About this task: In the entries below, find every line with "info" and copy it.

[Pixel coordinate grounding data]
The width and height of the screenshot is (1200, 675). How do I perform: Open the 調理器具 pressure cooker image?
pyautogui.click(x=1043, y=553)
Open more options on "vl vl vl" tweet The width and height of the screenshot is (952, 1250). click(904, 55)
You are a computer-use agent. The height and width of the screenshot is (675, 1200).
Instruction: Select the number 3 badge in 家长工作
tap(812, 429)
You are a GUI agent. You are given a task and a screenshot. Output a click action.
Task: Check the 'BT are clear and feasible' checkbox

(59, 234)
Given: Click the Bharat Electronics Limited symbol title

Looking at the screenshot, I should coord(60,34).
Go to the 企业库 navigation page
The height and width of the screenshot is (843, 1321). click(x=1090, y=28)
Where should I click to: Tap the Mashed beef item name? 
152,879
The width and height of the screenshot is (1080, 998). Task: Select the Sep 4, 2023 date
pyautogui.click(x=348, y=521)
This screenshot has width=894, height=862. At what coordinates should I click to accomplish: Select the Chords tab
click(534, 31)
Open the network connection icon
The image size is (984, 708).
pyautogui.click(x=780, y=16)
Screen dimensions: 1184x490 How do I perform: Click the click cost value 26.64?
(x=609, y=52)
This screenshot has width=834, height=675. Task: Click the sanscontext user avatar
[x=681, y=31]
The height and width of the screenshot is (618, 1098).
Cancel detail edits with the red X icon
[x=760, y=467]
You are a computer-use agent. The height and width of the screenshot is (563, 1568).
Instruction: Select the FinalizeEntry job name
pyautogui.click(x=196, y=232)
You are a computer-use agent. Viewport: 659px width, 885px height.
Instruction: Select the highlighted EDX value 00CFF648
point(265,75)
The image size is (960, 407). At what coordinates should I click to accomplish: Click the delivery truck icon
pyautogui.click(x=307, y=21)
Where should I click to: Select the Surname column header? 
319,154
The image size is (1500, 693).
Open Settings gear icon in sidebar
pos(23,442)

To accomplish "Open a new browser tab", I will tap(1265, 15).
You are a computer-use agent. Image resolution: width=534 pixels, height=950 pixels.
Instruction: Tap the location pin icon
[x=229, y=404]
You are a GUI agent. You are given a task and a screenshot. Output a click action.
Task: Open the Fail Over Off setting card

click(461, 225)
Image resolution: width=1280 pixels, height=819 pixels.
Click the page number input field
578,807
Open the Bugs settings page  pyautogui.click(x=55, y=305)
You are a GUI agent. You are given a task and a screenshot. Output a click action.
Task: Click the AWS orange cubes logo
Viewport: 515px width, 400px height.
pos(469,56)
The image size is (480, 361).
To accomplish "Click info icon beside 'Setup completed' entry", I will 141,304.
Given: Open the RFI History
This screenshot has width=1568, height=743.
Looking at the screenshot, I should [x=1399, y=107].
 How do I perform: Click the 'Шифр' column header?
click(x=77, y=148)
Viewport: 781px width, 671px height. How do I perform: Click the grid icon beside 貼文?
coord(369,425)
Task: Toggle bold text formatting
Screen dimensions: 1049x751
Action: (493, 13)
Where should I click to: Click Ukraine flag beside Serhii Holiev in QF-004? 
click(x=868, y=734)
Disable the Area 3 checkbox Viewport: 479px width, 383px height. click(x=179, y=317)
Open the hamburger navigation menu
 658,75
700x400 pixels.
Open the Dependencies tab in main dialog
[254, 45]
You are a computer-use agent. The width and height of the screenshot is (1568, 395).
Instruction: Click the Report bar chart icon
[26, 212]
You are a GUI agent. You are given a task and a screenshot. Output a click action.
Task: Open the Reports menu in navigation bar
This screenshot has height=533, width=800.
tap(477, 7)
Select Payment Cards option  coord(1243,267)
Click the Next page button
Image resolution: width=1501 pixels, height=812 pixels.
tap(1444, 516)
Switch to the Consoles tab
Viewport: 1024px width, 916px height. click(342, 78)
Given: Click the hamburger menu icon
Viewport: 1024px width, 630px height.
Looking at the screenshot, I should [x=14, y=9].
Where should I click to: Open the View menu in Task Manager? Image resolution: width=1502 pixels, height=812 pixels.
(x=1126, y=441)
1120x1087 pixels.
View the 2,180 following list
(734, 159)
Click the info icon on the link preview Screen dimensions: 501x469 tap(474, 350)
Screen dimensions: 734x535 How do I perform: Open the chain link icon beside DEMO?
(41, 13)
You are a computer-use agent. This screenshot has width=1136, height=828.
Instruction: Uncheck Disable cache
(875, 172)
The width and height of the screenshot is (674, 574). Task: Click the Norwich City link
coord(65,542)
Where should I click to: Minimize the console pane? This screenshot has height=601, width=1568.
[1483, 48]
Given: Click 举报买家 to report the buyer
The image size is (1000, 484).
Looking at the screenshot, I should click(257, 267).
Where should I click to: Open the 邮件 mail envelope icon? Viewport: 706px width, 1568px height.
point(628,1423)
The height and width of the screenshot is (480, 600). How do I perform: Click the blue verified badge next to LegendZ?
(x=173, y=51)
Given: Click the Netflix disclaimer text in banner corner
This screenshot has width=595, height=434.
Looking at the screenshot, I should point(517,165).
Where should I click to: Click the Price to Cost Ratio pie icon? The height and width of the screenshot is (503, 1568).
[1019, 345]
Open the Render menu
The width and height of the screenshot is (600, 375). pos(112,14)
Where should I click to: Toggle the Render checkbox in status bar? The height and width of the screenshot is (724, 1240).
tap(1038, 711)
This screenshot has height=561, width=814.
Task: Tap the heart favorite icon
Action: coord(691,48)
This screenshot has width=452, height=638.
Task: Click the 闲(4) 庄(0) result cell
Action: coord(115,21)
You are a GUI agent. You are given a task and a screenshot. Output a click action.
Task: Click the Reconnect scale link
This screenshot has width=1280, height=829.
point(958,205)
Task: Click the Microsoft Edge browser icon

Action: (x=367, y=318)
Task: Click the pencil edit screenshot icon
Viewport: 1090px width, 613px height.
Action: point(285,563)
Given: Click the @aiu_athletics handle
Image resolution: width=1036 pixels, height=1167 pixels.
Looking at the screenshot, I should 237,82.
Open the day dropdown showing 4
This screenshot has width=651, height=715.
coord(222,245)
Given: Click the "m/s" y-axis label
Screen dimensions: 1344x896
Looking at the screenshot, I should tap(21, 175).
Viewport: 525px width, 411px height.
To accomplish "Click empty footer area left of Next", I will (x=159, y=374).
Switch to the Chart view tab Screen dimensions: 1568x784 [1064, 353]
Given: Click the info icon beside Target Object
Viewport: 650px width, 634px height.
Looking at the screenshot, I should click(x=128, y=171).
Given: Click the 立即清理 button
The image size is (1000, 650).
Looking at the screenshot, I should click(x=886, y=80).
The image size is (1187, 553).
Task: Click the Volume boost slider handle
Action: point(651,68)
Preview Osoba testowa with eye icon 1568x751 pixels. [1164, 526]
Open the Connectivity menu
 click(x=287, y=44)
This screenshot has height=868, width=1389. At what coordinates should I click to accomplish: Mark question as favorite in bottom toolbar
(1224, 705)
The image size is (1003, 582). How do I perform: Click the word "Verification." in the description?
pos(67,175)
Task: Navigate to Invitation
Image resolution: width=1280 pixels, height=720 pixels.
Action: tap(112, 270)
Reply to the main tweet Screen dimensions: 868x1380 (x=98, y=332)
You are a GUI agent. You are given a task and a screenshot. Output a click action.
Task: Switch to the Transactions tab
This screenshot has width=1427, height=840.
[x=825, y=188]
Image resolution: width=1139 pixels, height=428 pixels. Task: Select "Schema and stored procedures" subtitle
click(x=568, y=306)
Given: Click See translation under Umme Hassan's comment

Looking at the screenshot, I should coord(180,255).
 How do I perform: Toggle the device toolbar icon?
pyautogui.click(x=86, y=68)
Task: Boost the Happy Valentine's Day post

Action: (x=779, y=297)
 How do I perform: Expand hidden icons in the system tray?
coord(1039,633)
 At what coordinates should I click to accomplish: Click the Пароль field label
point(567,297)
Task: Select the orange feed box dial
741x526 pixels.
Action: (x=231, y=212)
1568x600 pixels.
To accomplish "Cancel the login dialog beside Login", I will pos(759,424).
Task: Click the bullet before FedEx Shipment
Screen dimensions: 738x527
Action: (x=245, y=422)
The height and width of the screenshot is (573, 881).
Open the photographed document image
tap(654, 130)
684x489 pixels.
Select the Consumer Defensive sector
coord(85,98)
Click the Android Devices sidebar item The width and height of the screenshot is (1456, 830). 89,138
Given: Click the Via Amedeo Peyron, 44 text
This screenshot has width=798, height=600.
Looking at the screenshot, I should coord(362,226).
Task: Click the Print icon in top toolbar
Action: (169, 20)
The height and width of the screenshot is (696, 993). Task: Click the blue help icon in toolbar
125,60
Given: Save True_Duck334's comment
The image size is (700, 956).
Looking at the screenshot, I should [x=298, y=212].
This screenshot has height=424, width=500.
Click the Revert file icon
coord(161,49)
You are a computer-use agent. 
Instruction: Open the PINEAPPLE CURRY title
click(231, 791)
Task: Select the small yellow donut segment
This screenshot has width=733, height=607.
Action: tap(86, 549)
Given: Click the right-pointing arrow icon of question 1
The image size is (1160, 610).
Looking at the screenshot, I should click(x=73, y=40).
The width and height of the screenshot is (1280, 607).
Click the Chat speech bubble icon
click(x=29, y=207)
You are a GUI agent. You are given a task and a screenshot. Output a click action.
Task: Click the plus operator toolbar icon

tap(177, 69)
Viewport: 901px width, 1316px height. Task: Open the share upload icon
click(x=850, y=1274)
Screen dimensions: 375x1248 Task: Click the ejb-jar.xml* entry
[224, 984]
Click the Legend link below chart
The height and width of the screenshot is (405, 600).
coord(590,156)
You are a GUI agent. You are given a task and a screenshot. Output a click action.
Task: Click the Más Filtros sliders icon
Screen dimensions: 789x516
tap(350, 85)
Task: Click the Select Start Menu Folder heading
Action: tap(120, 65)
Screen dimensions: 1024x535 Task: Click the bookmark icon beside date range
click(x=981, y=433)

Answer space:
To accomplish "Click info icon beside 'Setup completed' entry", I will 141,304.
Click the info icon on the link preview Screen dimensions: 501x469 tap(474, 350)
Given: Click the info icon beside Target Object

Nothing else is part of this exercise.